Ce tirage fait office à la fois d’introduction et de mise en perspective symbolique de toute l’histoire. Robinson en effet est présenté par le capitaine Van Desseyl, de manière prémonitoire, selon les différents états sous lesquels il se métamorphosera. Cela a pour signification première d’avertir le lecteur que les mésaventures de Robinson Crusoé ont un sens quasiment fatal. C’est ensuite signifier que les différentes attitudes de Robinson dans sa vie sur son île, ses différents comportements, sont symboliques et représentent sans aucun doute un processus vers l’élaboration d’une histoire mythique de Robinson au sens où Tournier nous livre une histoire qui fonde les rapports de l’homme avec la Terre, avec le monde en récupérant nos peurs et nos angoisses les plus fondamentales. 

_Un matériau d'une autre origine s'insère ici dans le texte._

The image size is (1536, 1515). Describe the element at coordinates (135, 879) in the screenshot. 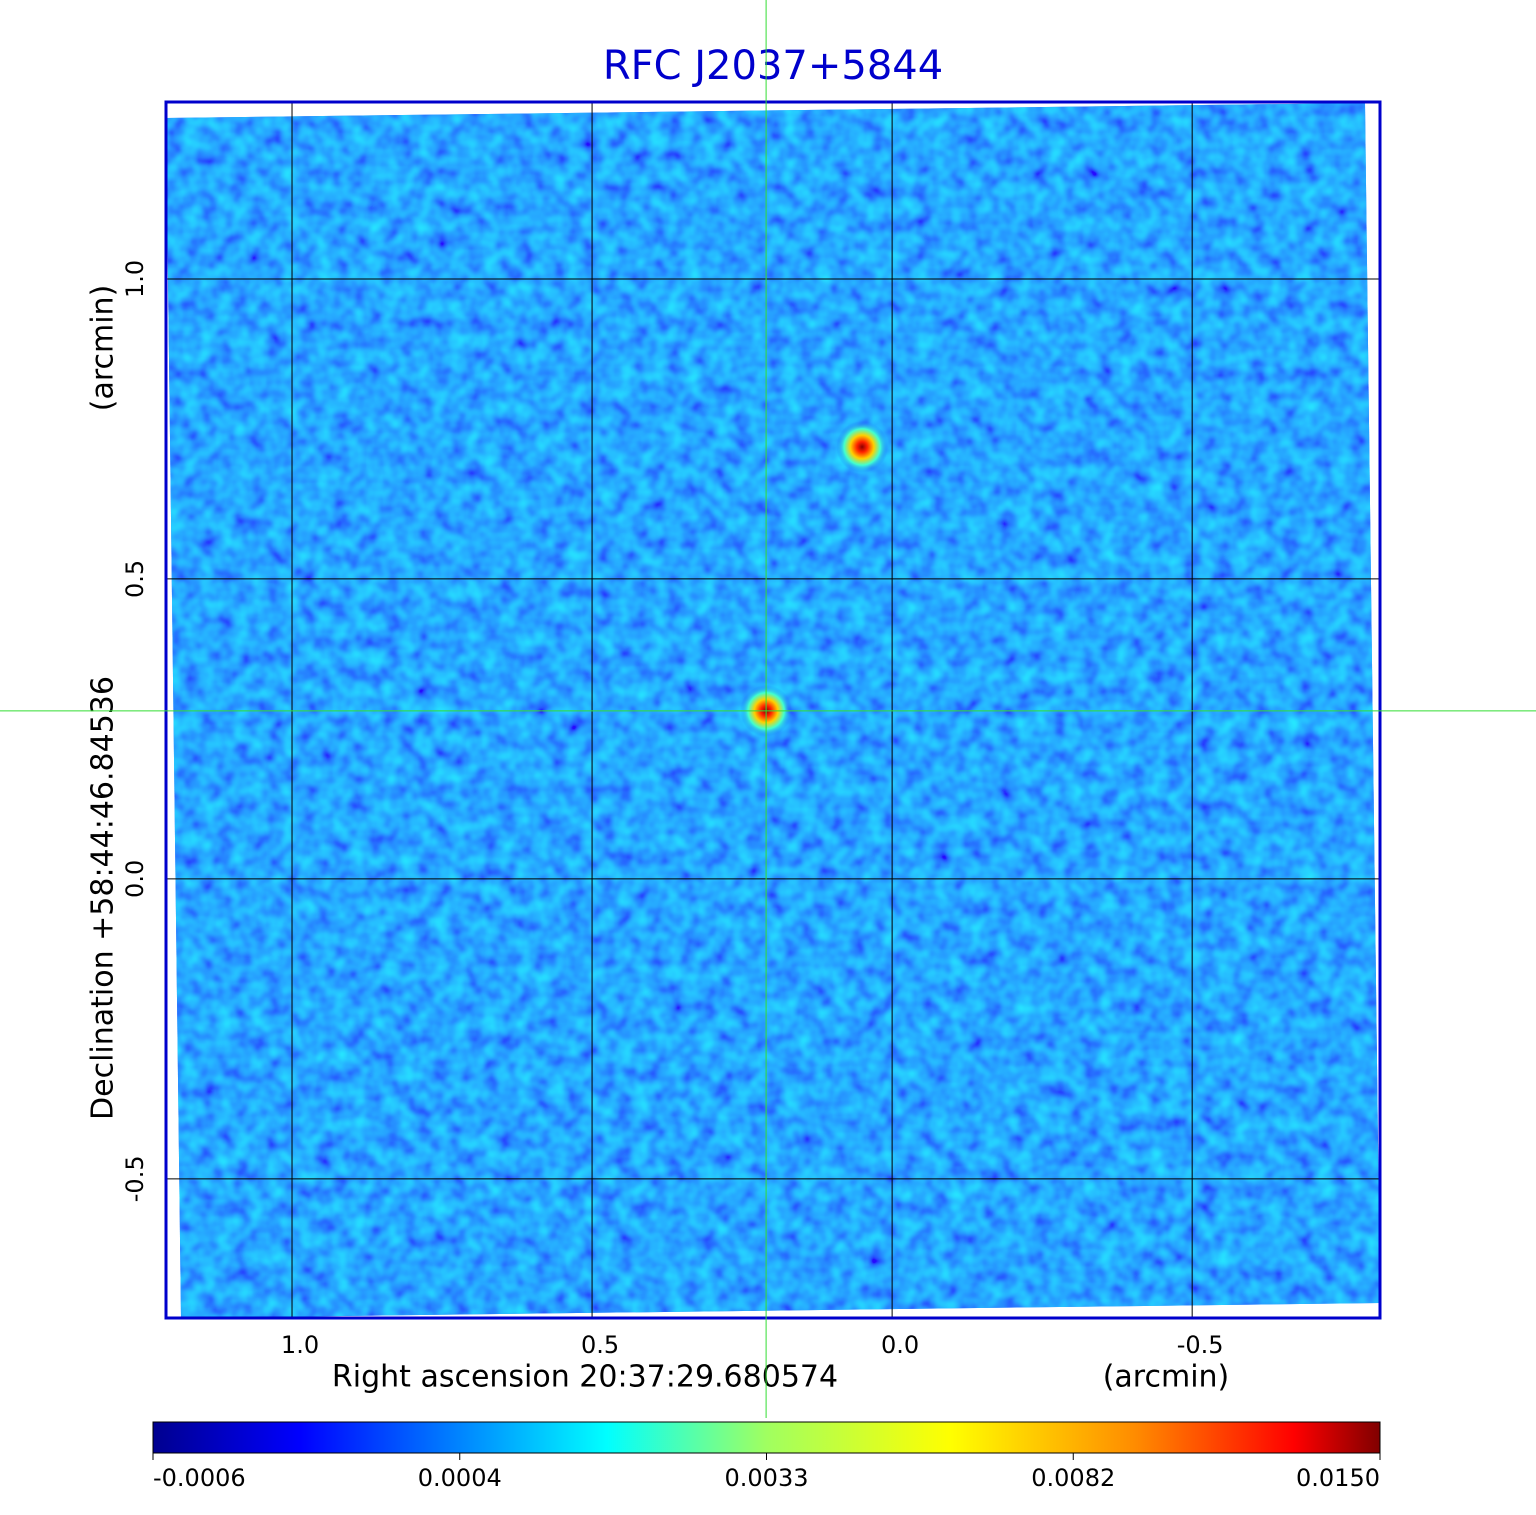

I see `y-tick-label: 0.0` at that location.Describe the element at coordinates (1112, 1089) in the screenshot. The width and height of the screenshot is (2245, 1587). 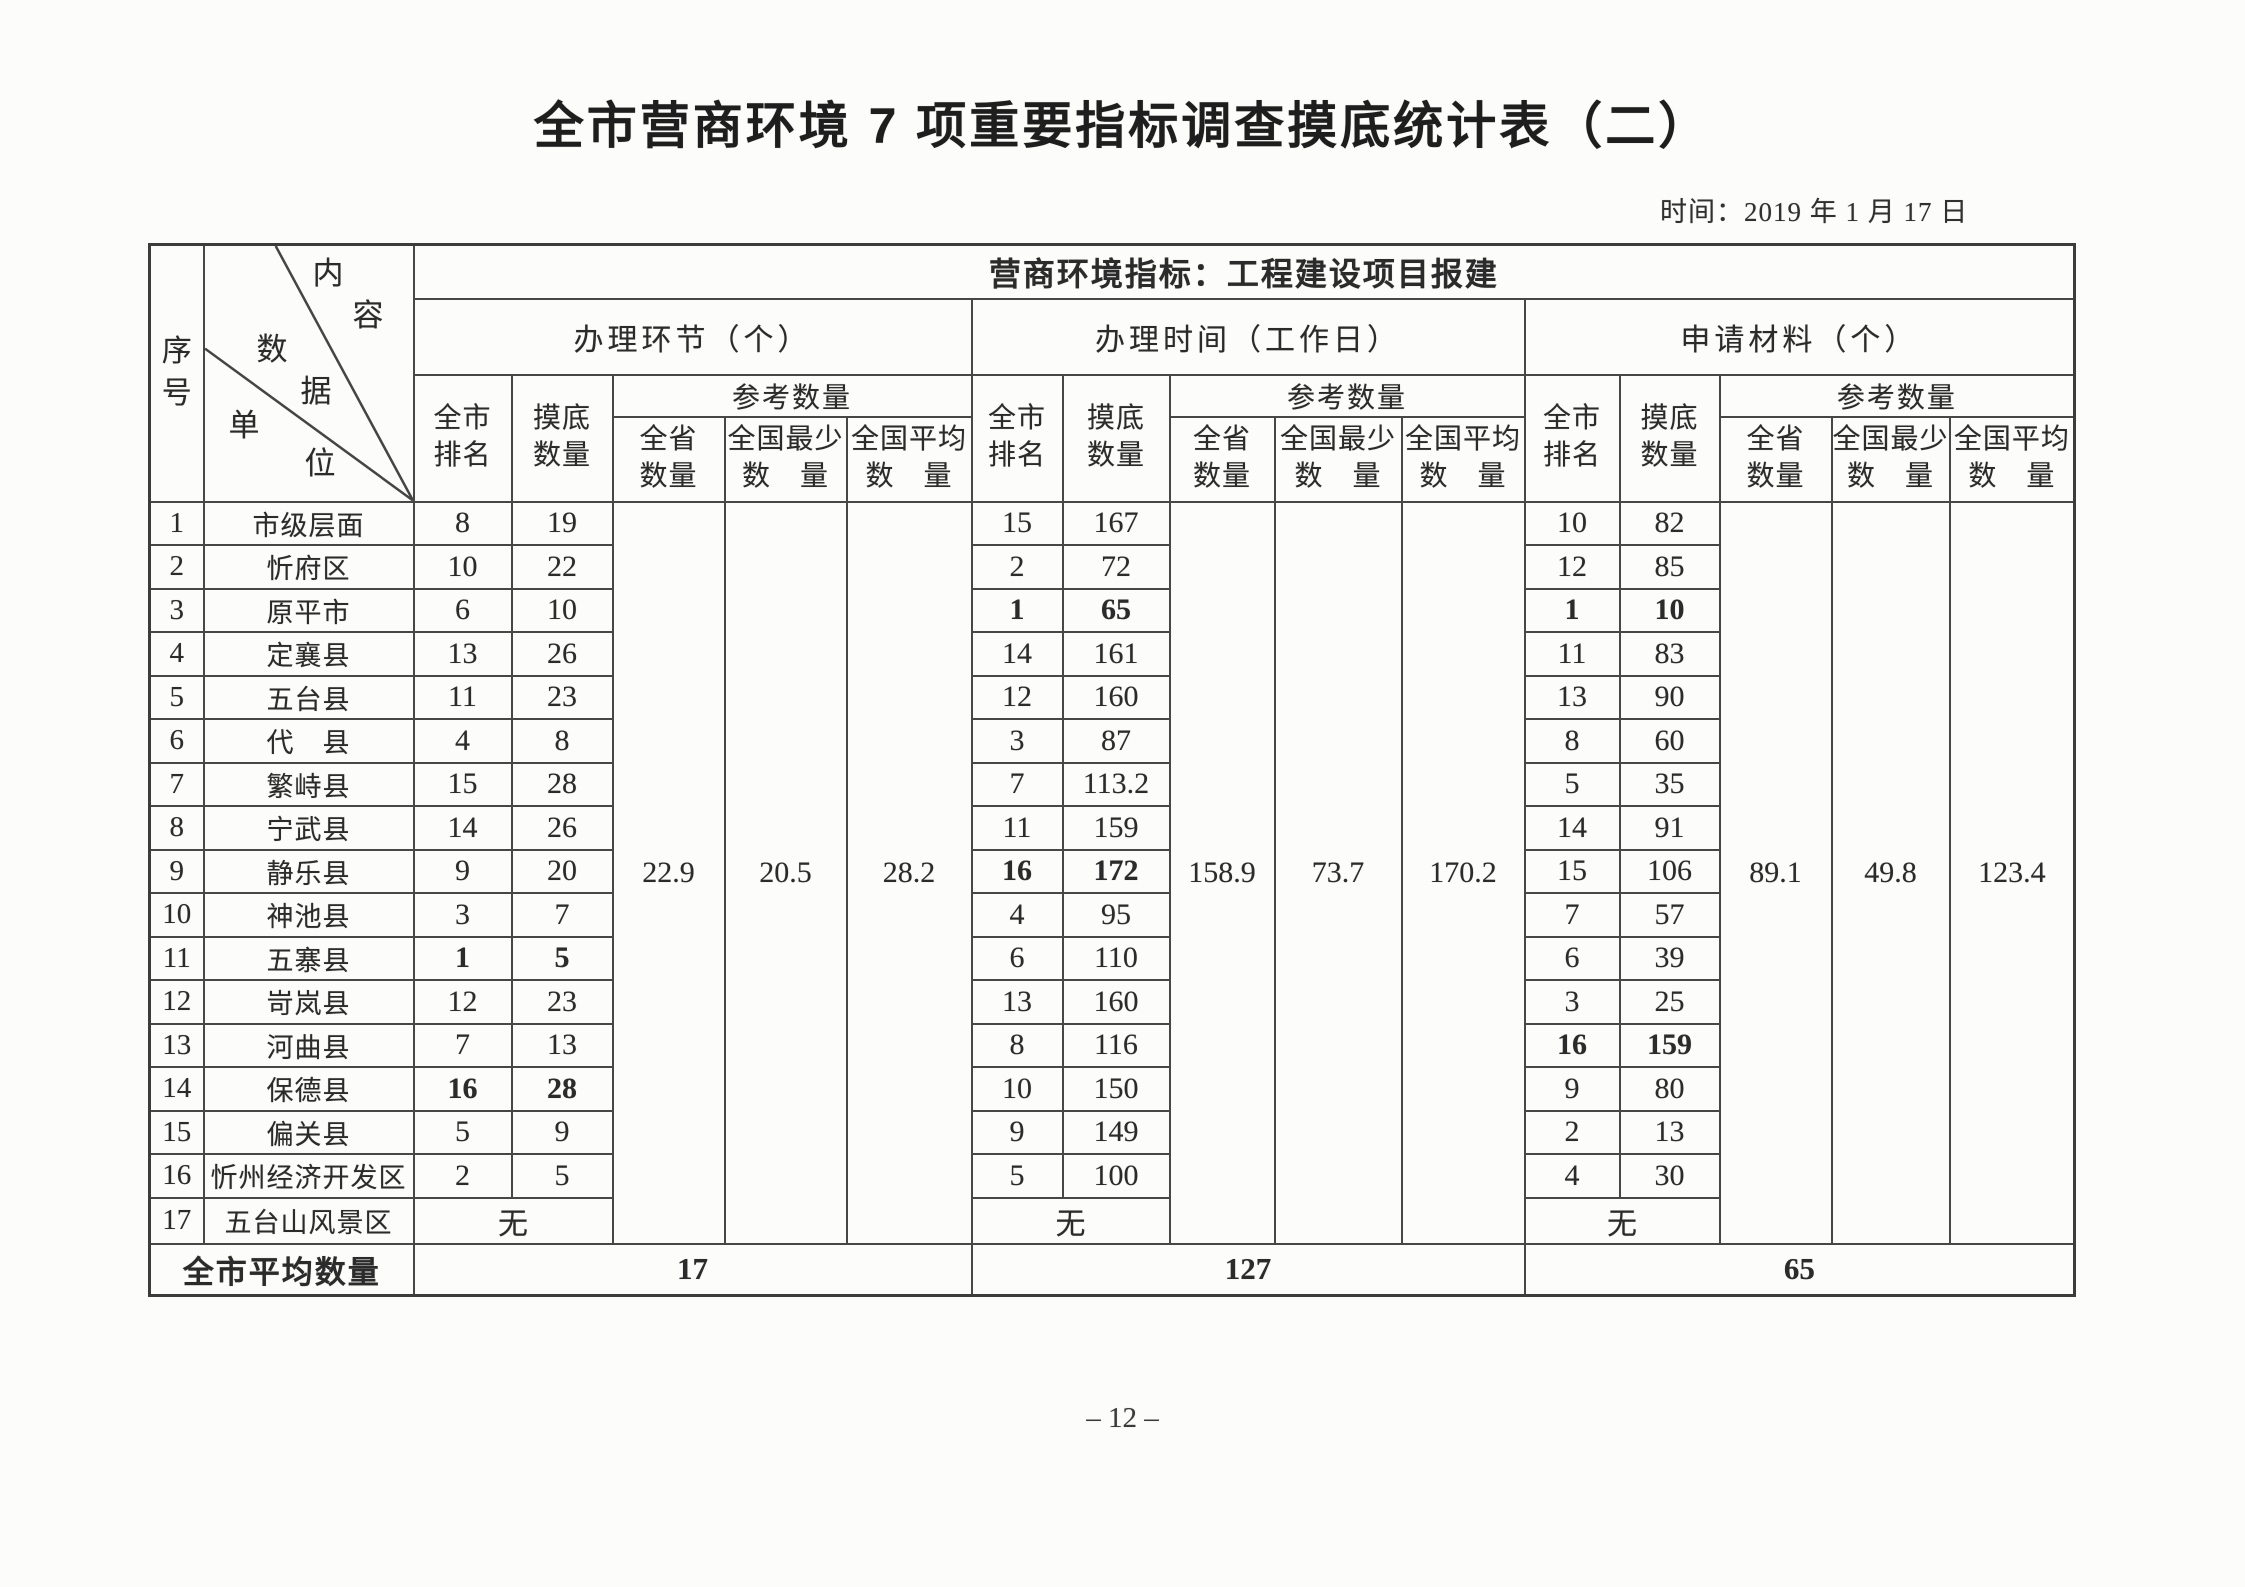
I see `table-row: 14 保德县 16 28 10 150 9 80` at that location.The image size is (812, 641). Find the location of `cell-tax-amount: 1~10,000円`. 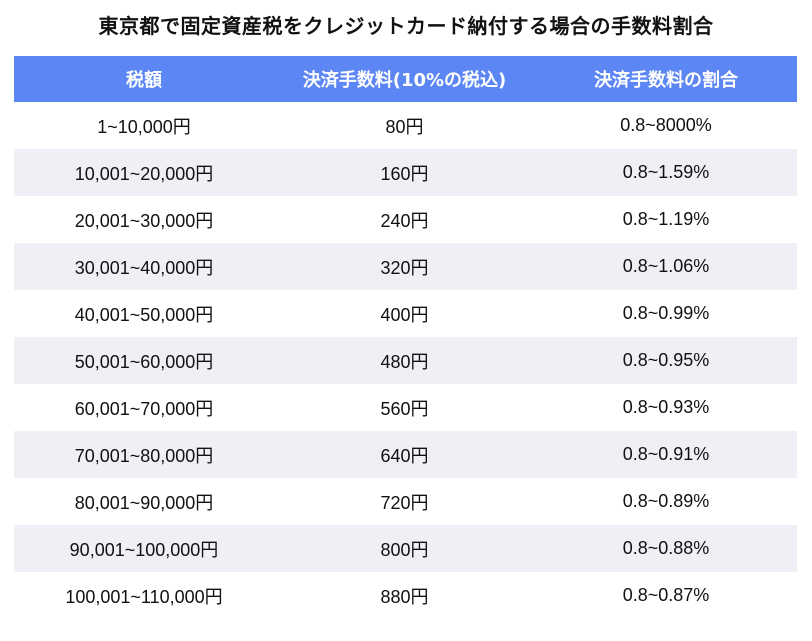

cell-tax-amount: 1~10,000円 is located at coordinates (144, 126). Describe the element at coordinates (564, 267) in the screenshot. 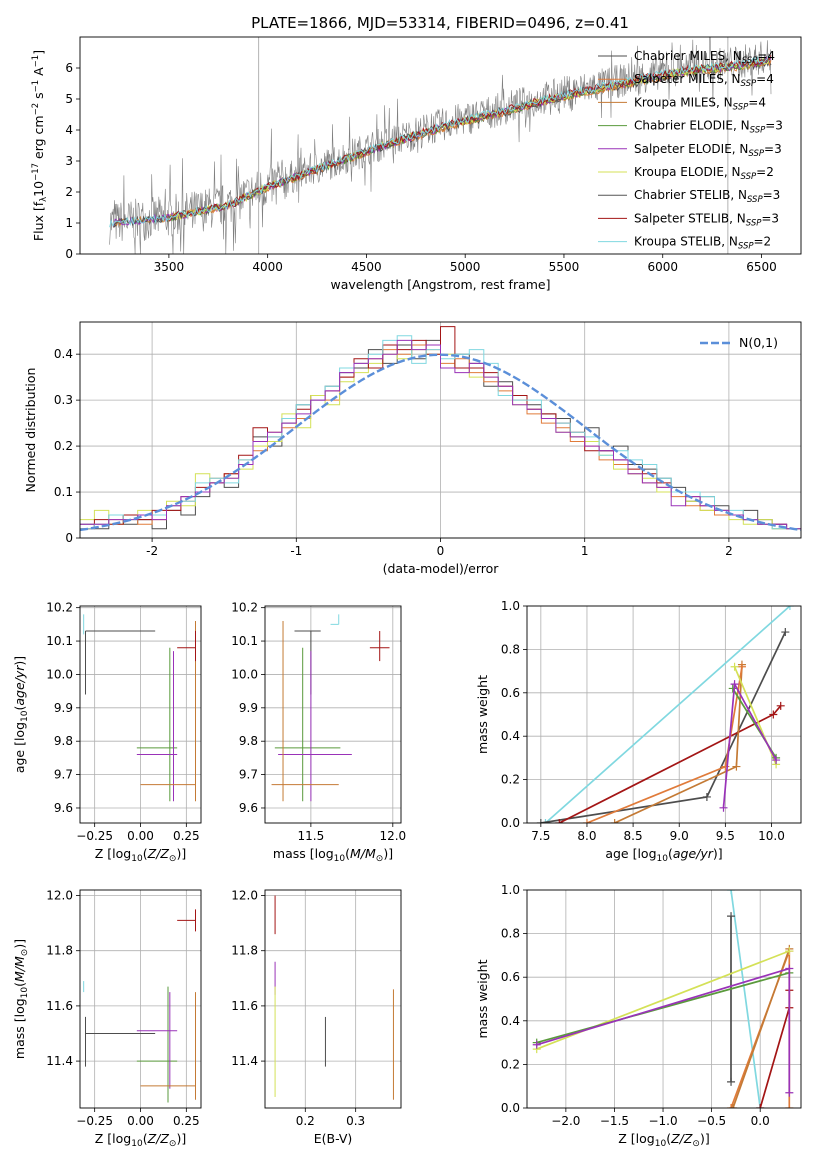

I see `x-tick-label: 5500` at that location. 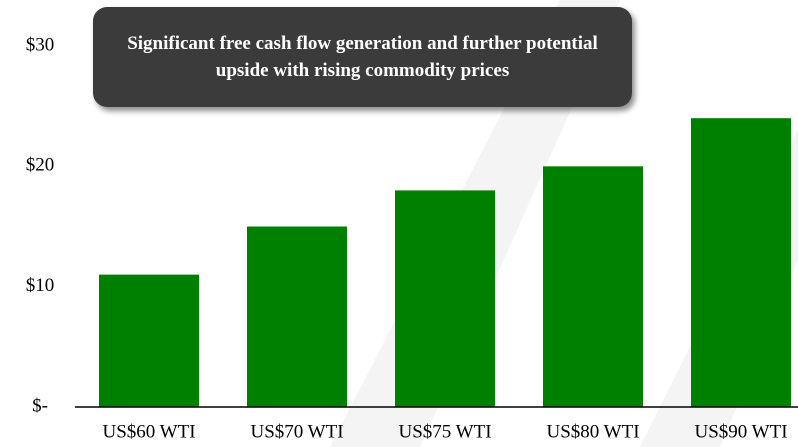 I want to click on x-tick-label: US$80 WTI, so click(x=592, y=432).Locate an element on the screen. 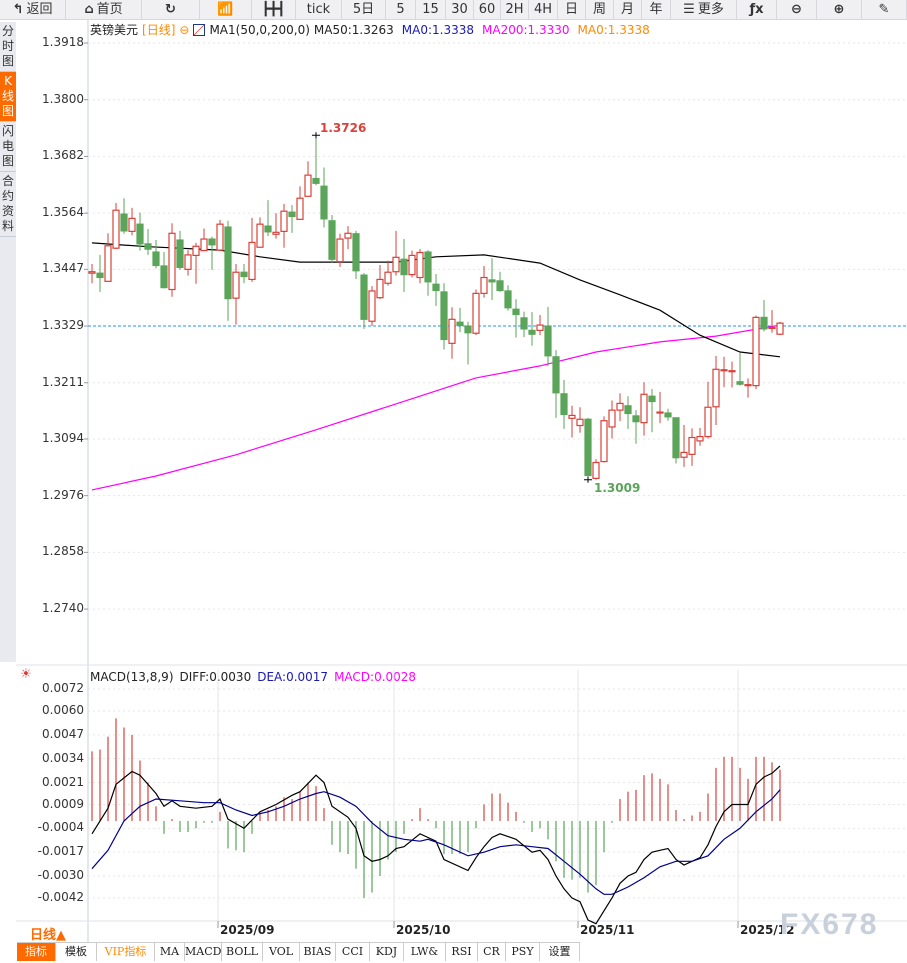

1 – Le démiurge : « Il y en vous un organisateur qui lutte contre un univers en désordre qu’il s’efforce de maîtriser avec ses moyens de fortune. Mais son oeuvre est illusion, son ordre illusoire. Il l’ignore. Le scepticisme n’est pas son fort.  

2 – Mars : « Le petit démiurge a remporté une victoire apparente sur la nature. Il a triomphé par la force et impose autour de lui un ordre qui est à son image. » La transformation de l’ile, les decrets… 

3 – L’Hermite : « Le guerrier a pris conscience de sa solitude. Il s’est retiré au fond de la grotte pour y retrouver sa source originelle. Mais en s’enfonçant ainsi au sein de la terre, il est devenu un autre homme. Son âme a subi d’intimes fissures. »La descente dans la grotte 

4 – Vénus : « Voilà qui va faire sortir l’ermite de son trou. » Arrivée de Vendredi 

5 – Le sagittaire : « Vénus transformée en ange ailé envoie des flèches vers le soleil. » 

6 – le Chaos : « La bête de la Terre en lutte avec un monstre de flammes » 

7 – Saturne : « Figurant un pendu par les pieds. Vous voilà la tête en bas. » 

8 – Les Gémeaux : « vénus est devenue vote frère jumeau (les Gémeaux sont figurés attachés par le cou aux pieds de l’ange bisexué. Retenez bien cela !) Deux enfants se tiennent par la main devant un mur qui symbolise la Cité solaire. De laquelle les habitants ont accédé à la sexualité solaire qui est, plus qu’androgynique, circulaire. C’est le zénith de la perfection humaine. Il semble que vous soyez à vous élever jusque-là. » 

9 – Le Capricorne : « La porte de sortie des âmes, autant dire la mort. » 

10 – Jupiter : « Vous êtes sauvé ! Vous coulez à pic et le dieu du ciel vous vient en aide. Il s’incarne dans un enfant d’or, issu des entrailles de la Terre, qui vous rend les clefs de la cité solaire.